■ **Work to complete**:
**a.** In the thread about saying "I'm hot", give the part starting at "## NewdestinyX" and ending at "only 2 meanings." again, substituting "handsome" for "good looking".
**b.** Answer these questions using the thread about saying "I'm hot":
(i) Which Spanish phrase does Otrd want to say in English?
(ii) In StryKeRneL's examples, which English phrase goes with "Tengo sueño"?
(iii) What did rusita preciosa think "estar caliente" meant?
**c.** Rewrite the paragraph beginning "I'm hot (temperature that I perceive)" in the thread about saying "I'm hot" as a list, keeping its main facts.

■ **Selected extract**:
::::::::

# I am/have hot



## Otrd

I Know this thead was spoken, but I would like to know what of these sentences are more common speaking:
I'm hot
or 
I have heat....
yo quiero decir "tengo calor"
it's a simply question, but I'm interested to know the answer...


----------



## rusita preciosa

Otrd said:


> I Know this thead was spoken, but I would like to know what of these sentences are more common speaking:
> I'm hot
> or
> I have heat....
> yo quiero decir "tengo calor"
> it's a simply question, but I'm interested to know the answer...


----------



## Otrd

Thanks rusita que preciosa eres!!


----------



## Sprache

Otrd said:


> I Know this thead was spoken, but I would like to know *which* of these sentences *is* more common *when *speaking:
> I'm hot
> or
> I have heat....
> yo quiero decir "tengo calor"
> it's a simpl*e* question, but I'm interested to know the answer...


Rusita is right. We never say _I have heat_. That doesn't make much sense.


----------



## StryKeRneL

some extra examples:

I'm cold = Tengo frío
I'm hungry = Tengo hambre
I'm sleepy = Tengo sueño


----------



## xabiachica

Sprache said:


> Rusita is right. We never say _I have heat_. That doesn't make much sense.


but remember that 'I'm hot' in english can have two meanings


----------



## StryKeRneL

xabiachica said:


> but remember that 'I'm hot' in english can have two meanings



Just as its literal translation in Spanish xD


----------



## xabiachica

StryKeRneL said:


> Just as its literal translation in Spanish xD


but two 'hots' make it easy in spanish 


or more confusing, depending upon your point of view, I suppose


----------



## rusita preciosa

xabiachica said:


> but remember that 'I'm hot' in english can have two meanings


 There is a third meaning (although not commonly used in the first person)
*he/she's hot* = very attractive /  good looking / sexy


----------



## NewdestinyX

rusita preciosa said:


> There is a third meaning (although not commonly used in the first person)
> *he/she's hot* = very attractive /  good looking / sexy


That's actually the '2nd' meaning that was being referred to. To my knowledge there are only 2 meanings.

I'm hot (temperature that I perceive) = Tengo calor.
I'm/She's/He's hot (physically attractive) = Estoy/Está caliente.

Chao,
Grant


----------



## rusita preciosa

I thought *estar caliente* meant to be aroused/horny, hence the confusion between "2nd and 3rd" meanings


----------



## Otrd

If I would like to say: "tengo fiebre", it would be I'm hot, too?

::::::::

■ **Provided data**:
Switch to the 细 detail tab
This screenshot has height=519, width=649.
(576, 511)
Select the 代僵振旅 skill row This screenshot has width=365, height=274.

::::::::

■ **Answers to the problems**:
**a.**
## NewdestinyX

rusita preciosa said:


> There is a third meaning (although not commonly used in the first person)
> *he/she's hot* = very attractive /  handsome / sexy


That's actually the '2nd' meaning that was being referred to. To my knowledge there are only 2 meanings.

**b.**
(i) "tengo calor"
(ii) "I'm sleepy"
(iii) To be aroused/horny

**c.**
- "I'm hot" (a temperature I perceive) = "Tengo calor"
- "I'm/She's/He's hot" (physically attractive) = "Estoy/Está caliente"